** Trecho da página **
=======

Assim, importa que a inteção seja reta pela discrição, e simples pela benignidade.

Ademais, além da boa intenção deve-se considerar também nas obras que sejam conduzidas desde a reta intenção concebida até ao seu fim por um perseverante fervor, de tal modo que nem a perseverança se entorpeça, nem o amor se arrefeça.



V

OUTROS REQUISITOS DA
MEDITAÇÃO SOBRE OS COSTUMES



A meditação sobre os costumes deve discorrer, ademais, por duas considerações, que são a externa e a interna. A consideração externa é a consideração quanto à forma; a consideração interna é a consideração quanto à consciência.

Na consideração externa, devemos examinar o que é decente e o que é conveniente.

A decência deve ser considerada pelo exemplo dado em relação ao próximo. A conveniência deve ser considerada pelo mérito em relação a nós.

Na consideração interna, quanto à consciência, devemos examinar se a consciência é pura e se não possa ser acusada tanto pelo torpor no bem como pela presunção no mal. A consciência é pura quando nem é acusada do passado, nem se regozija injustamento do presente.

A origem e a tendência de todos os movimentos do coração.

A meditação sobre os costumes deve exercer também sua consideração no sentido de depreender todos os movimentos que se originam no coração, de onde vêm e para onde tendem.

Deve examinar de onde vêm segundo a origem, e para onde tendem segundo o fim: todo movimento é proveniente de algo e se dirige para algo.

Os movimentos do coração, porém, às vezes têm uma origem manifesta, outras vezes oculta. Os que a têm manifesta, ainda às vezes a têm manifestamente boa, outras vezes manifestamente má.

=======

** Extrato da listagem **
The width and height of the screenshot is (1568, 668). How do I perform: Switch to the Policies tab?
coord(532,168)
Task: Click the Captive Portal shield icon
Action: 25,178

=======

** Tarefa A **
Você pode repetir fielmente a parte do trecho da página que vai de "Na consideração externa, devemos" até "relação a nós."?
** Tarefa B **
Responda às perguntas abaixo com base no trecho da página.
(i) Por quais duas considerações deve discorrer a meditação sobre os costumes?
(ii) Pelo quê deve ser considerada a conveniência?
(iii) Que dois tipos de origem podem ter os movimentos do coração?
Use apenas o trecho da página como fonte.

** Resposta escrita A **
Na consideração externa, devemos examinar o que é decente e o que é conveniente.

A decência deve ser considerada pelo exemplo dado em relação ao próximo. A conveniência deve ser considerada pelo mérito em relação a nós.

** Resposta escrita B **
(i) Pela consideração externa, quanto à forma, e pela interna, quanto à consciência.
(ii) Pelo mérito em relação a nós.
(iii) Uma origem às vezes manifesta, outras vezes oculta.